OTTAWA – Environ 80 pour cent des demandeurs d’asile qui ont déposé une demande de statut de réfugié au Canada dans les années 2000 ont perçu des prestations d’aide sociale, selon des données rendues publiques jeudi par Statistique Canada.

Au cours de la seconde année de résidence des personnes dont la demande d’asile était toujours active, ce taux a diminué pour s’établir entre 50 à 60 pour cent.

Globalement, ce sont donc de 2 à 4 pour cent des prestations totales d’aide sociale versées chaque année au pays — qui s’élèvent généralement entre 10 à 13 milliards $ — qui étaient destinées aux demandeurs d’asile au cours de la dernière décennie.

L’étude de Statistique Canada révèle également que les taux d’aide sociale varient considérablement selon le statut socioéconomique des réfugiés, leur province de résidence et leur pays d’origine.

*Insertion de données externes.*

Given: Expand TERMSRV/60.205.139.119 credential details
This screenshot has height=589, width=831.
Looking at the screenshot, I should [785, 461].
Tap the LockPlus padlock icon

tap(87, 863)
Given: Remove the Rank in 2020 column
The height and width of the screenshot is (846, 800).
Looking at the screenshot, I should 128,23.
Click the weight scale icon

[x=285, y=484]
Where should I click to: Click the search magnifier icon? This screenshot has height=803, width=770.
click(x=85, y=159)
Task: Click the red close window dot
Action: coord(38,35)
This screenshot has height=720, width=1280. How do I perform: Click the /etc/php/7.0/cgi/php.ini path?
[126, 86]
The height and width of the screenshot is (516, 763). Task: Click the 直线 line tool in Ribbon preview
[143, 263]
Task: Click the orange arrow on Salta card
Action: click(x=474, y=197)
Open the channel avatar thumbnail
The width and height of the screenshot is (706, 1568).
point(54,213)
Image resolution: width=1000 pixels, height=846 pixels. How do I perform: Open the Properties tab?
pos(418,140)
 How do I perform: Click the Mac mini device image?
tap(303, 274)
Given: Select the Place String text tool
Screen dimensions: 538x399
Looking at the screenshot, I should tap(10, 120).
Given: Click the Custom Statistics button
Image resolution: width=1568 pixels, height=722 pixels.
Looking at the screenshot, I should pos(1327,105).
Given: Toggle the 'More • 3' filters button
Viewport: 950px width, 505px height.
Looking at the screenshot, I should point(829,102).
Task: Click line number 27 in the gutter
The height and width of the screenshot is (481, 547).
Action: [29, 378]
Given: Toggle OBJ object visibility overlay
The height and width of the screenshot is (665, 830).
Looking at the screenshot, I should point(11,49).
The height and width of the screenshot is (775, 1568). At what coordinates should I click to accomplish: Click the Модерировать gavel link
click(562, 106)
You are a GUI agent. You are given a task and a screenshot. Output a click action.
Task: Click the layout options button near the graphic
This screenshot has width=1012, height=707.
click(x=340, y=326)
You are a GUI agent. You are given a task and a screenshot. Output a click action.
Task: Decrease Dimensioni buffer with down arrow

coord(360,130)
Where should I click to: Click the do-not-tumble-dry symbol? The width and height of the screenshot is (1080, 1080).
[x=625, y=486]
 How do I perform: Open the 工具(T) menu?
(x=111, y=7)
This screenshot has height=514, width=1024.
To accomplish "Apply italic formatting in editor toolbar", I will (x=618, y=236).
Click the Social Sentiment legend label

Ainsi, les demandeurs d’asile qui ont déposé une demande en 2010 ont reçu des prestations d’aide sociale l’année suivante dans une proportion variant de 84 pour cent en Ontario à 48 pour cent en Alberta. Au Québec, ce taux atteignait 79 pour cent, contre 57 pour cent en Colombie-Britannique.

Cette proportion de prestataires était plus élevée chez les personnes originaires de l’Afghanistan, de la Colombie, de la République démocratique du Congo, de l’Érythrée et de la Somalie. Les réfugiés en provenance du Bangladesh, d’Haïti, de l’Inde et de la Jamaïque étaient ceux qui ont le moins perçu des prestations d’aide sociale.

Pour réaliser cette analyse, Statistique Canada a couplé des données provenant des documents fiscaux et des dossiers des demandeurs d’asile.

Les demandeurs d’asile sont définis comme étant «des personnes ayant présenté une demande d’asile au Canada qui sont en attente d’une décision de la Commission de l’immigration et du statut de réfugié concernant cette demande».

Statistique Canada spécifie que «les réfugiés réinstallés depuis l’étranger, les réfugiés admis au Canada et les personnes à charge d’un réfugié admis au Canada qui vivent à l’étranger ne faisaient pas partie de l’étude».